Un autre reproche qui ressort souvent des réactions observées en Australie est son obsession de «faire carrière». Au sein même de l'Eglise catholique australienne, des prêtres regrettent son désintérêt de la gestion du diocèse de Sydney. «Que ce soit au sein de l'Eglise ou dans sa vie d'avant, le Cardinal n'a jamais travaillé aux côtés des pauvres, des parias ni des marginaux. Il n'était pas réellement intéressé par le diocèse de Sydney, pour lui ce n'était qu'une étape sur sa route vers le Vatican», dénonce notamment le père Daniel Donovan, curé dans la ville australienne.
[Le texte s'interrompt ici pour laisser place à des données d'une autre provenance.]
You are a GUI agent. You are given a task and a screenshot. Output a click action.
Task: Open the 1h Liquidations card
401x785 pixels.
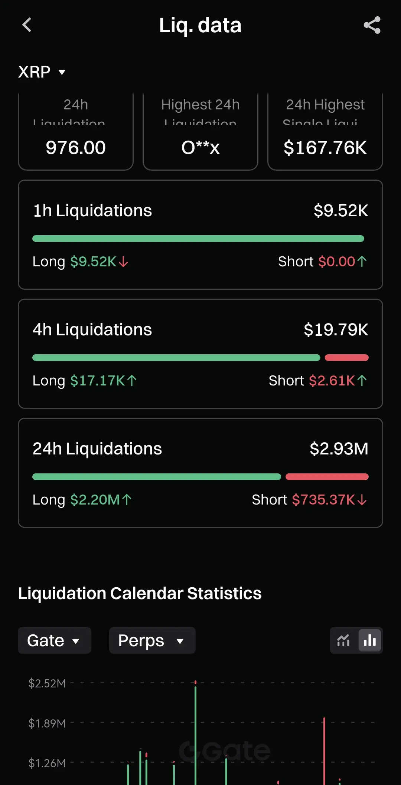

Une image aux antipodes du discours délivré dans le quotidien italien Il Sole 24 Ore sitôt sa nomination connue. George Pell y professait son envie de rapprocher l'Eglise catholique et donc le Vatican des plus démunis. «Le Saint-Père m'a confié une mission très importante dont l'objectif est de gérer au mieux les ressources de l'Eglise et de pouvoir les destiner aux pauvres», explique-t-il notamment dans cet entretien. Un cap qui aurait déjà été le sien à Sydney selon Greg Craven: «Le cardinal Pell a fait beaucoup pour les œuvres de charité de l'Eglise, il a construit et consolidé les finances de l'Eglise en Australie, ce qui a permis de financer l'éducation et les services sociaux, médicaux, il a une réputation remarquable en tant que gestionnaire et chef politique». Une ligne qui collerait avec les missions confiées
Et maintenant? Le choix d'un Anglo-Saxon pour diriger les finances n'est déjà pas anodin. Pour Mark Coleridge, archevêque de Brisbane, «il est important de noter que le Pape, un latin, puisqu'il est Argentin, a choisi un Anglo-Saxon pour gérer les finances, parce que nous les anglophones, nous avons une autre façon de gérer les finances, il y a des différences culturelles très fortes».